Troppe vittime in Abruzzo

La politica ambientale non è mai stata il forte di questo paese. Dalle nostre parti i Verdi, intesto come partito politico ambientalista, sono screditati. Meglio, si sono screditati da soli, per l’esser diventate delle ridicole angurie. Molta acqua. Ma soprattutto verdi fuori e rossi dentro. Professionisti del NO a tutti costi, che mettono a bollire in un unico calderone il nucleare, le norme antisismiche, il dissesto idrogeologico e il piano casa.

Nessuno in Italia si può chiamare fuori dalle responsabilità. Abbiamo governato tutti, nondimeno è onesto dire che questi grossi problemi conseguono da un’inerzia pressoché totale nei decenni passati. Come al solito le buone leggi sono sempre venute dopo, cioé tardi, a danni fatti.

Si discute molto sul fatto che in Italia i terremoti colpiscono maggiormente che in Giappone. Attenzione: non è sempre così. A Kobe nel 1995 ci sono stati oltre 5.000 morti. A dimostrazione che anche le politiche avanzate soccombono di fronte a un’urbanistica antica, storica, risalente, che in qualche modo teniamo a conservare.

Delle memorie in pietra di l’Aquila e dintorni rimane poco, si può intervenire, risanare, ricostruire. Ma niente ci restituirà indietro le vittime prima ancora che le costruzioni. Ma la lezione potrebbe essere servita, spero anche a coloro che approfittano del terremoto per attaccare il governo. Il piano-casa è una misura anti-crisi, varata prima del sisma, ed è totalmente in buona fede e anzi è certo che avrà un impatto economico positivo, in un momento tirato come questo. Gli è che le disgrazie non vengono mai da sole.

La proposta del noto geologo Mario Tozzi, non nuovo a posizioni serrate nei confronti delle scelte del governo Berlusconi, di incentivare le ristrutturazioni anti-sismiche è buona, ma non è così semplice come potrebbe sembrare. Le spese di messa in sicurezza raggiungono, secondo gli esperti sentiti in questi giorni, il 50% del valore dell’immobile. Abbattere e costruire ex novo oppure ristrutturare? Si può, ma ci vogliono soldi, pazienza e disponibilità a lasciare le proprie case per un certo tempo. La vita non ha prezzo e mi rendo conto che sono discorsi labili, ma non stiamo parlando di caramelle, tutto qui.

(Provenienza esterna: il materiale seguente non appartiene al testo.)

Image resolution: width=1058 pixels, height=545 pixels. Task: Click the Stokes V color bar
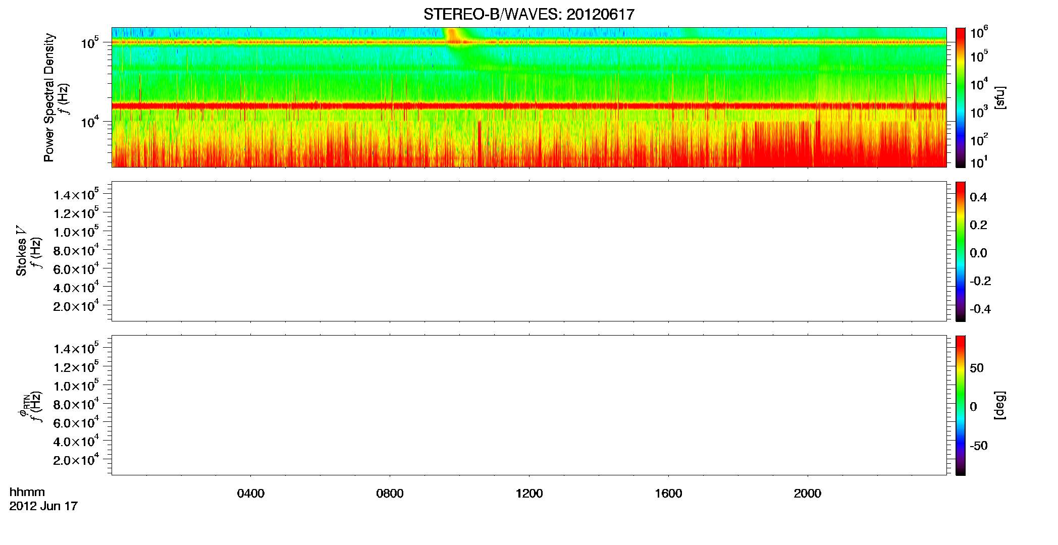click(x=961, y=251)
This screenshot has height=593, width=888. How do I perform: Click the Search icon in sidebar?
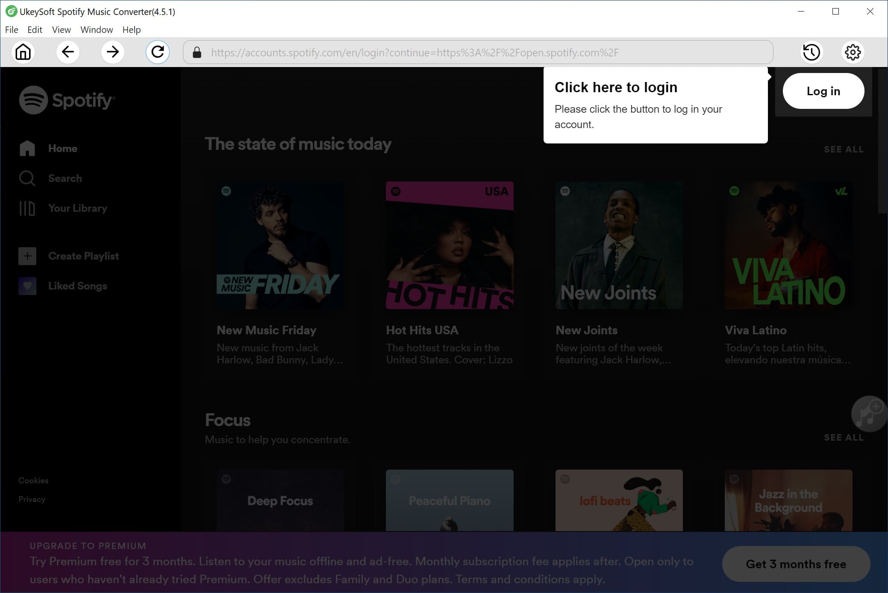tap(26, 178)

Ciò che si può fare, in questo quadro normativo, è aumentare i controlli, verificare la concreta esecuzione dei contratti di appalto, assicurarci che i costi degli appalti siano spesi interamente per assicurare la qualità dei lavori, dei materiali utilizzati, nel rispetto delle norme di sicurezza. Che nelle zone dichiaratamente sismiche, ad alto pericolo, le amministrazioni pubbliche non accettino per forza un’offerta al ribasso, se il ribasso dipende dal risparmio sulla qualità dei materiali, delle progettazioni, della manodopera e dei professionisti impiegati. Insomma, la responsabilità l’abbiamo tutti. Se vogliamo fare del nostro paese – che non possiamo scambiare con nessun altro – un luogo più sicuro, tutti dobbiamo concorrere nel nostro ambito.